Benjamin Curry Jr. purchased an acre of land on which to construct this home in 1855. He was the brother to Florida’s first millionaire, William Curry. The house remains in Benjamin’s family to this day. The home features the original doors, floors, windows, and framework from when the home was originally constructed. In the backyard, the 150 year-old cistern and double door, four-seat out-house are still standing.
Like many homes in Key West, the family home began as a simple one room cottage at the rear of the property. As their finances and family grew, they built the two story structure with a deep front porch facing the street. They have since connected the one room cottage to the front house by a covered porch.
Benjamin Curry Jr.’s grandson, Benjamin Curry Moreno, or B. Curry Moreno as he was called, was one of the original city engineers. B. Curry was responsible for helping to establish the current infrastructure of Key West. Thanks to his efforts, we have the streets and sidewalks as they are today.

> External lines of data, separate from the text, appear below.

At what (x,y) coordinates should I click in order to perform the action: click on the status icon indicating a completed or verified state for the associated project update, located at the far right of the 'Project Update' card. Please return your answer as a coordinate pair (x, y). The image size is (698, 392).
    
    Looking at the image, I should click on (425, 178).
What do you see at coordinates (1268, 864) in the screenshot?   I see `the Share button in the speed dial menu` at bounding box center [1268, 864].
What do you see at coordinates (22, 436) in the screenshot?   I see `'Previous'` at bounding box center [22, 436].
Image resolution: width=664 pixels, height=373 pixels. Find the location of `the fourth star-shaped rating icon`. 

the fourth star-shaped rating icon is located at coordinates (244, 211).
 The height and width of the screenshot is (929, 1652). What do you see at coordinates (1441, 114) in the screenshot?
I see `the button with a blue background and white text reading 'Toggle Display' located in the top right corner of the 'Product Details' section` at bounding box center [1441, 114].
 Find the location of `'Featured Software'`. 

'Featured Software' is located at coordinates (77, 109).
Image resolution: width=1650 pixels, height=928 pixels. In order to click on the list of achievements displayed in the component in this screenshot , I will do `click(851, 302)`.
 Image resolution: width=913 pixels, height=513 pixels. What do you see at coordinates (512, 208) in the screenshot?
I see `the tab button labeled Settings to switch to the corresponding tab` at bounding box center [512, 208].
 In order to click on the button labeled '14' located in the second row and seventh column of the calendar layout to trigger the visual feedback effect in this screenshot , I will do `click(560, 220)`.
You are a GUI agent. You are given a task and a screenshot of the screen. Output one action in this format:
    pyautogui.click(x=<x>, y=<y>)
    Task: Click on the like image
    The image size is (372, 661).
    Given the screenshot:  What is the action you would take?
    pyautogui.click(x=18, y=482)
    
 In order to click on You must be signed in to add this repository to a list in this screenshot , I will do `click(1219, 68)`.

B. Curry Moreno married Rosina Zurhorst in 1917 after graduating from the University of Georgia and returning to Key West. They had one child, a daughter Laura who was known as Betty. Betty was one of the artists that originally designed the Mallory Square renovation. Betty also established the history department in the Monroe County library.
Betty married Toby Bruce, a man brought to Key West originally by Ernest and Paulina Hemingway. Toby grew up in the same town as Paulina and was a friend of theirs. Ernest brought him to Key West to renovate his newly purchased home on the 900 block of Whitehead Street. Toby ended up meeting Betty and settled in Key West.
Toby and Betty were friends with the Hemingways for the rest of their lives. They traveled together, enjoyed fishing trips and would often entertain at each other’s homes. Toby was often referred to as “Hemingway’s man Friday.” At Ernest’s funeral, Toby was one of the pall bearers.